A long-awaited report published yesterday gave the first indication of how the EU intended to finance its ambitious plan to admit up to 10 central and eastern European countries, starting in 2004.
The document has provoked outrage in applicant countries because it suggests that, initially, farmers in the countries joining the EU will receive only a quarter of the direct grants given to farmers in existing EU member states. That will rise to 35 per cent in 2006 but will not reach 100 per cent until 2013.
Almost 80 per cent of the EU's total budget goes towards supporting farmers and subsidising poorer regions.
Diplomats from the applicant countries are concerned that the recommendation from the Commission will further the cause of the growing number of Eurosceptics.
A Polish official said: "How can the government explain to Polish farmers that there are two categories of farmer?

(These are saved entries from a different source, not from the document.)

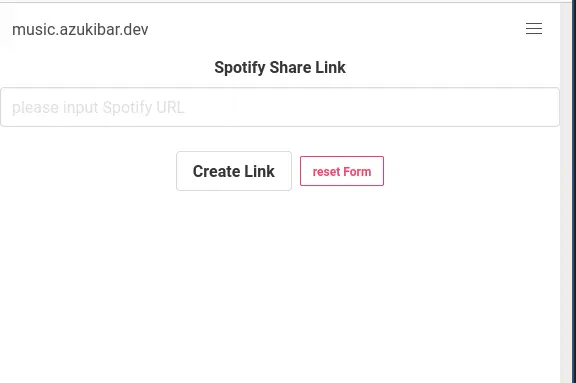Click the reset Form button
The height and width of the screenshot is (383, 576).
coord(342,171)
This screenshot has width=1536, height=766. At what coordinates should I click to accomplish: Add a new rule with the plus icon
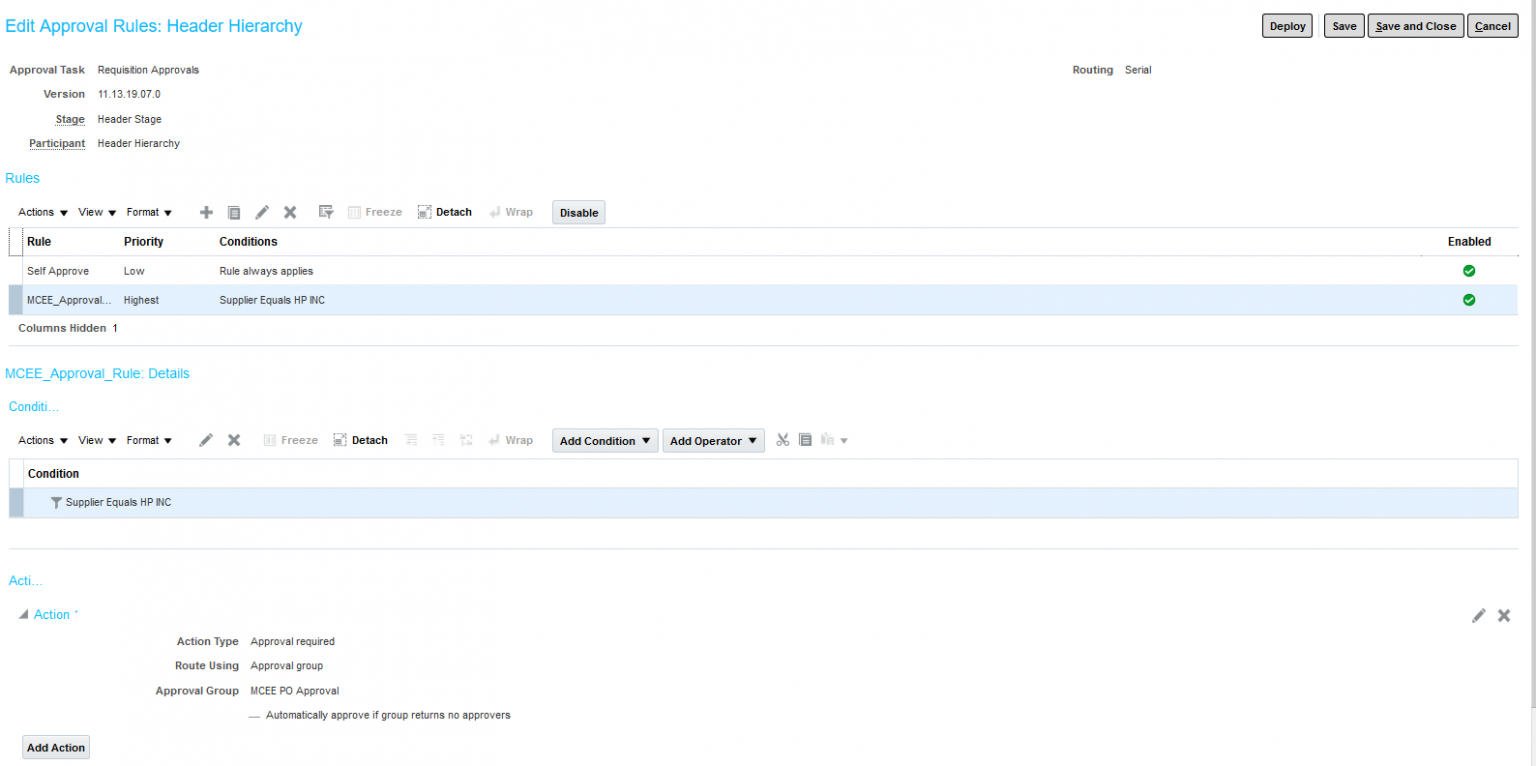pos(206,212)
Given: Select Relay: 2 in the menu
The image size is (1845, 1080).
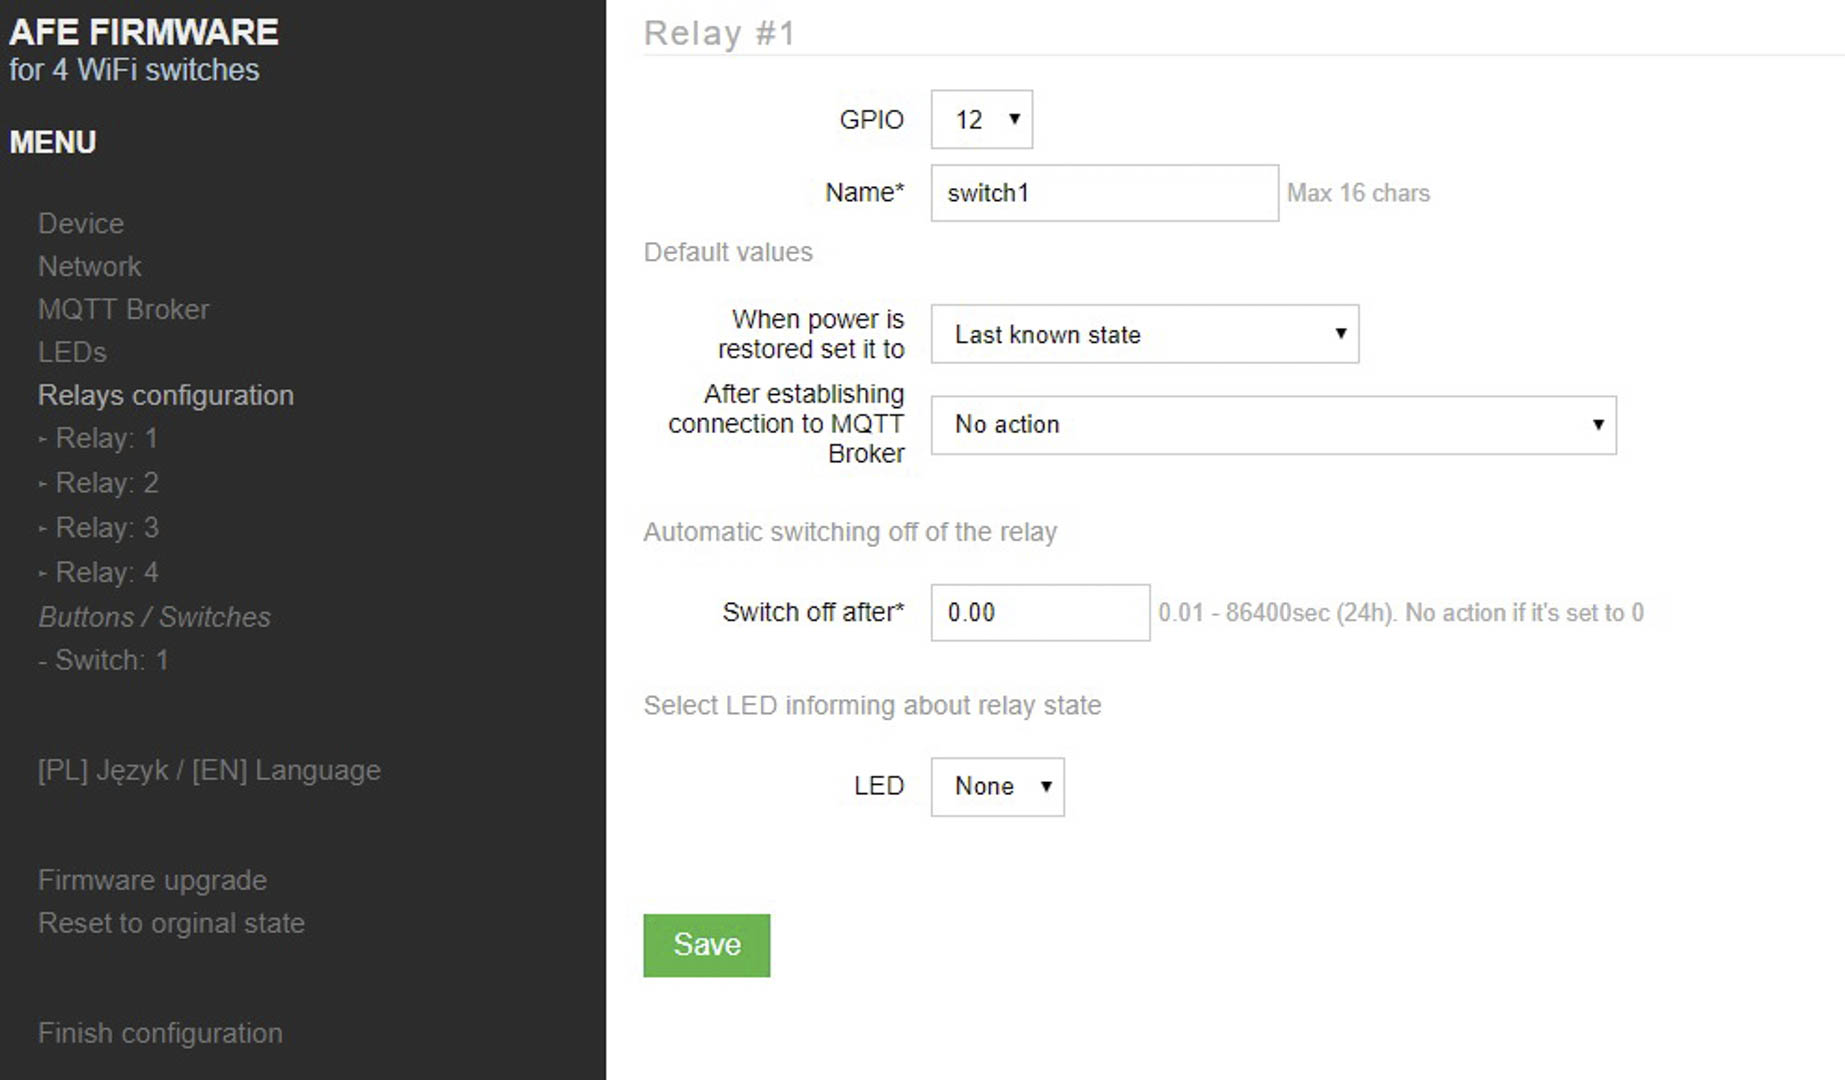Looking at the screenshot, I should point(98,483).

How are we going to compete when EU farmers will be getting 100 per cent. Polish farmers are scared to death that they will be driven from the countryside".

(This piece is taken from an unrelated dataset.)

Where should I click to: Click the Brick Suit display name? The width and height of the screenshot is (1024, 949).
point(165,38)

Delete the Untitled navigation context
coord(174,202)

Applicant countries will also receive €137 (£84) per head in aid for development, far less than the €231 received by the four poorest EU member states: Spain, Portugal, Greece and Ireland.
The document suggests EU spending on the 10 new countries will be €10.8bn in 2004, €13.4bn in 2005 and €16.0bn in 2006, within the ceilings set by the European heads of government in Berlin in 1999.

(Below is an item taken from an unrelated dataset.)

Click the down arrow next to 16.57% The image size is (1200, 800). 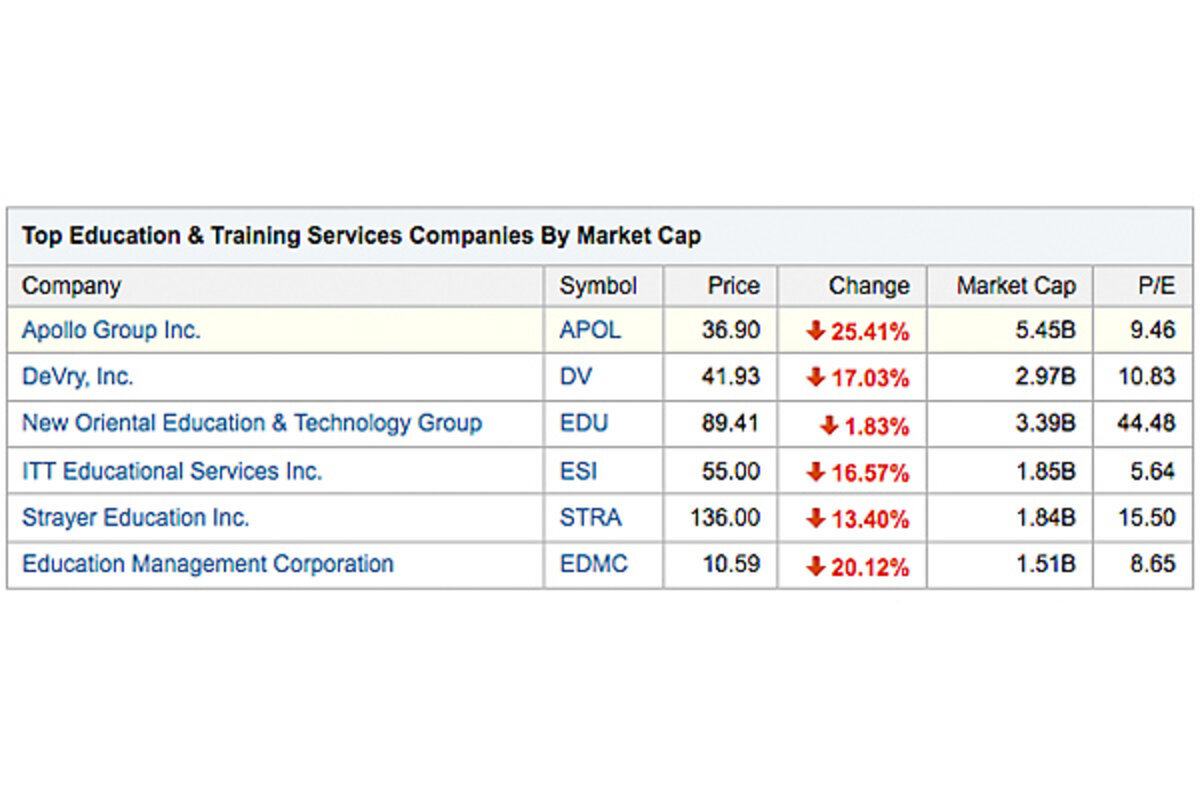pos(816,472)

Anticipating criticism from the candidate countries, Günter Verheugen,the EU enlargement commissioner, said the proposals were a fair compromise. "This offer strikes the right balance between the expectations of the candidate countries, who will become full members of the European Union, and the budgetary limits of the EU," he said.
Yesterday's paper has not pleased all the existing member states, however, because it implies that spending on the current system of farm subsidies will continue beyond 2006, when the next EU financing deal is negotiated. That has raised alarm in countries that want to reform the expensive Common Agricultural Policy in 2006, including Germany.
Critics argue that by offering farming nations such as Poland the possibility of receiving 100 per cent of subsidies in 2013, the new member states will have a vested interest in opposing reform of the CAP.
Romano Prodi, the Commission's president, said the package was "fair and balanced. From the point of view of member states, concerns that enlargement will lead to uncontrolled increase in financial burdens are allayed."